__Requirement 1__.
In the text on unavailable assets and Medicaid, change the part that opens with the words containing "Unavailable Assets and" and closes with "in the trust." by putting "claimant" wherever "applicant" stands, and write out the changed part.
__Requirement 2__.
Answer these questions from the text on unavailable assets and Medicaid.
(a) Which Michigan department considers some assets "unavailable" when qualifying for Medicaid?
(b) Who may create and fund trusts with long-term care planning provisions?
(c) How many years must have passed since the assets were registered in the trust?

__Supplied text__.
Posted by Andrew Byers | Jun 18, 2011 | 0 Comments

Unavailable Assets and Medicaid

Some assets are considered "unavailable" by Michigan's Department of Human Services when qualifying for Medicaid. This means you can keep these assets and qualify for Medicaid nursing home benefits. These are usually going to be assets registered in certain types of Trusts. Trusts with long-term care planning provisions may be created and funded by an applicant or a spouse, and the assets may be used to provide for the needs of the applicant or spouse without the assets being categorized as countable resources for Medicaid. These exceptions are as follows:

  • Assets registered in a Medicaid Asset Protection Trust or an Irrevocable Trust for VA (Veterans) Purposes if more than 5 years have passed since ownership of the assets was registered in the trust.

__Data shown__.
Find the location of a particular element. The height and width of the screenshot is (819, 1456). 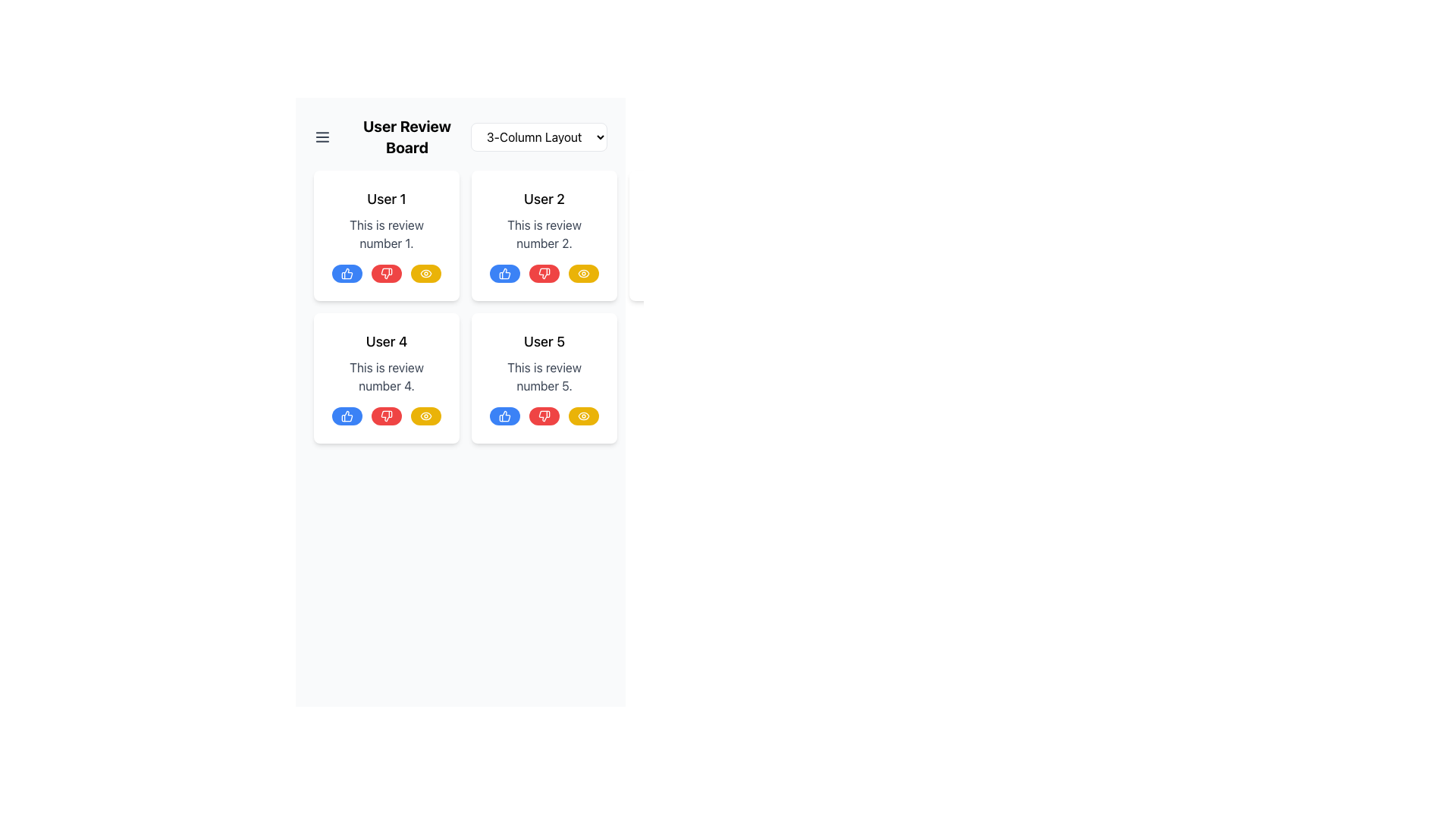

__Exercise answer 1__.
Unavailable Assets and Medicaid

Some assets are considered "unavailable" by Michigan's Department of Human Services when qualifying for Medicaid. This means you can keep these assets and qualify for Medicaid nursing home benefits. These are usually going to be assets registered in certain types of Trusts. Trusts with long-term care planning provisions may be created and funded by an claimant or a spouse, and the assets may be used to provide for the needs of the claimant or spouse without the assets being categorized as countable resources for Medicaid. These exceptions are as follows:

  • Assets registered in a Medicaid Asset Protection Trust or an Irrevocable Trust for VA (Veterans) Purposes if more than 5 years have passed since ownership of the assets was registered in the trust.

__Exercise answer 2__.
(a) The Department of Human Services.
(b) An applicant or a spouse.
(c) More than 5 years.